Worship in this way habituates the worshipers to see what God is really like.  The sacrifice represents a gift of the worshiper's own self.  The sacrifice is a removal of what would hinder our communion with God.  God doesn't need the animal or the food.  In fact, he seems to resent it when the Israelites think this from time to time.  The prophet Samuel says, "Does the Lord delight in burnt offerings and sacrifices as much as in obeying the Lord?  To obey is better than sacrifice, and to heed is better than the fat of rams." (1 Sam. 15:22-23)  In other words, God isn't in this because he's hungry.  He wants to restore his people for communion.  It isn't only God's meal, but it is ultimately a shared meal.  Eating is a means of fellowship, of shared life.  Finally, God himself bears Israel's sin.  Introducing these purification rites is risky.  Leithart writes: "Purification offerings pressurized Israel's situation: Yahweh's very presence in Israel was a danger, and as the sins, rebellions and impurities mounted on the priest and in Yahweh's house, the danger intensified.  Without a mechanism for decompression, it would rapidly become intolerable." (Delivered, 114)  God provided a "pressure valve" in the Day of Coverings (Lev. 16), which provided an "annual reboot" for the sanctuary, removal of impurity, and reinvestiture for the high priest.  God himself bears the cost of this.

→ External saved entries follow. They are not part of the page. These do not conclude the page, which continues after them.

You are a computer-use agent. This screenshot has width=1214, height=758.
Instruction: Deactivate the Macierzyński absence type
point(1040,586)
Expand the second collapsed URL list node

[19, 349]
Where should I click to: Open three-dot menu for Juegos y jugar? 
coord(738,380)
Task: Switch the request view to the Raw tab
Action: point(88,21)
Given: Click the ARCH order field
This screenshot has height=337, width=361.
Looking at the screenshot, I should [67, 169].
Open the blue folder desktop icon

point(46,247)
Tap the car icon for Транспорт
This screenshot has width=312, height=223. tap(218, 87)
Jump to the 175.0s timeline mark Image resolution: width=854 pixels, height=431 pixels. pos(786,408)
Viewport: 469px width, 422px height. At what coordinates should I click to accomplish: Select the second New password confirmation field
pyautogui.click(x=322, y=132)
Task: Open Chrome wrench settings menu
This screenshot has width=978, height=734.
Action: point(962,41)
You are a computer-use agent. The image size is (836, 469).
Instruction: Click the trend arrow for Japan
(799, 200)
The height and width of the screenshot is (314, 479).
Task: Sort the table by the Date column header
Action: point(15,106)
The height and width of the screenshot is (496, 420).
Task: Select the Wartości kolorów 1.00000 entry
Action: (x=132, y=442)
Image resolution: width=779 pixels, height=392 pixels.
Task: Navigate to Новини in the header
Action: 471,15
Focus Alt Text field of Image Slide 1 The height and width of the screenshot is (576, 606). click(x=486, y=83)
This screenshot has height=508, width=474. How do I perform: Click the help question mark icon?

This is all the continuing story of God's war against flesh.  God's circumcised people are habituated to see themselves as fellow warriors in God's ongoing battle, as testifying witnesses in God's ongoing prosecution of flesh.  Humanity is in league with death and flesh, and are in exile from Eden.  God has instituted real but limited access to Eden through the Tabernacle, even taking the burden on himself, all of which nurtures hope that God will one day open his house fully again.

All of this tells us about Jesus, but not only that Jesus turns out to be the true lamb who is sacrificed, the true priest who does the sacrificing, the true Israel who re-enters to meet with God, and the true God who takes the burden on himself.  All of that is true, but it isn't quite the whole picture.  The author of the Letter to the Hebrews writes:

"But when Christ came as high priest of the good things that are now already here, he went through the greater and more perfect tabernacle that is not made with human hands, that is to say, is not a part of this creation.  He did not enter by means of the blood of goats and calves; but he entered the Most Holy Place once for all by his own blood, thus obtaining eternal redemption." (Hebrews 9:11-12)

Think again of the sacrificial sequence.  Christ is the substitute, the representative of Israel, and through Israel, the representative of the whole world.  His death on the cross is a sacrificial death for his enemies.  In his resurrection and ascension into heaven, he presents blood as evidence that the sacrifice has been made, and re-enters Eden, at the Father's right hand.  And every time we celebrate the Lord's Supper, we eat our sacrifice again.  We feed upon Jesus' body and blood through the Holy Spirit.

God never needed to eat animals.  But he gave the sacrificial sequence and its symbolism of gift, love, and communion to nurture the hopes of his people that one day, through Christ, Jews and Gentiles alike would have access to God's house again, to Eden, to share God's good things with him forever.

And this is why our worship services are simultaneously sacrifice-free, and yet full of sacrifices.  True, we don't kill cattle, sheep, or birds in our sanctuaries anymore because Christ is the one true sacrifice.  Gathering to confess sin, hear God's word, and praise him is all a way of saying "Christ's sacrifice is sufficient."  But there are still sacrifices.  When we come forward to commune with God, and when we go back out into the world, we do so as living sacrifices, as people who have truly died and risen, died to the flesh, and risen to live in the Spirit.  Israel used to have to slip past the cherubim to get a taste of Eden.  Now, in Christ, we live there all the time.